The PR lesson learned from the Summit was a big one: if you want to elevate your green platform, commit to a multi-stakeholder strategy. I saw clear winners and losers. It was a simple case of “don't put all your eggs in one basket.” The firms that did - whose only engagement comprised of sending their CEO to the Danish government-backed conference eight months prior - lost.
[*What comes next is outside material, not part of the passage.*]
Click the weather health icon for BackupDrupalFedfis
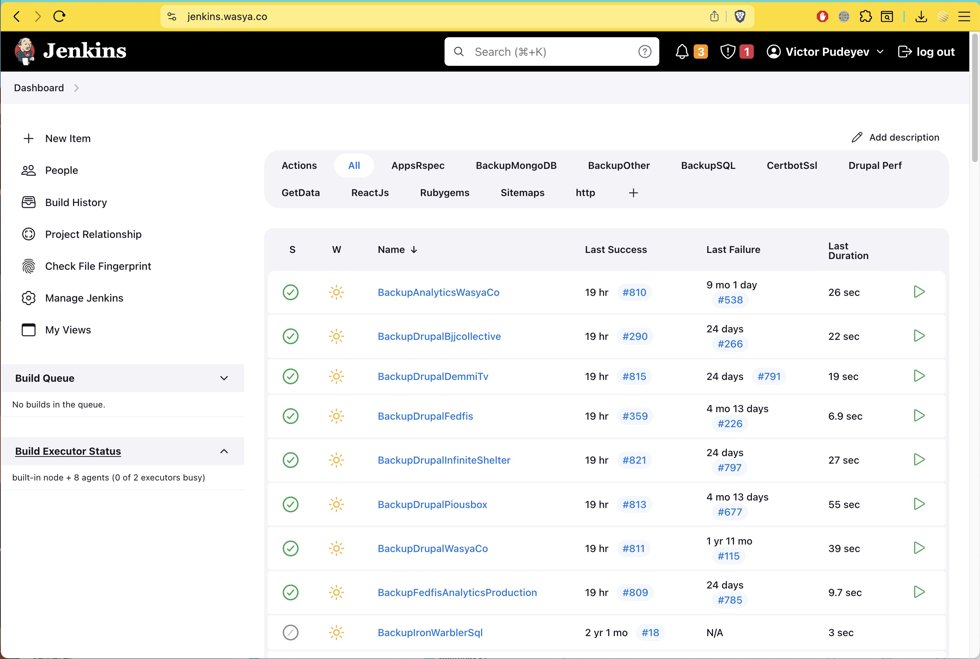[x=336, y=416]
The best of the mediocre media coverage was dominated by activist headlines claiming ‘Corporate sabotage of climate'. Whereas the firms that offered up “a little something for everyone” won.
“A little something for everyone” looked like this:
- Striking, thought-provoking, and well-placed exhibits and ads in the Copenhagen airport.
- Mini-ads on hotel TV.
- Billboard sponsorship of public-facing climate campaigns (‘Hopenhagen' and ‘Seal the Deal').
- Major media announcements and press conferences within the conference.
- Campaign partnerships and presence with key influencers, like NGOs, trade associations, and celebrities.
- Dinners and networking events with policymakers, NGOs, and other C-suite.
Applying these lessons, I now respond to a client's request for media recognition for a green initiative by asking:
- How does this announcement fit into what reporters are writing on this quarter?
- How can we build a total stakeholder engagement program to support your overall green efforts?
By taking this holistic approach, it helps to ensure a better understanding of the PR challenge and sets a more realistic baseline for client expectations. Besides, offering “a little something for everyone” pays off in life, too.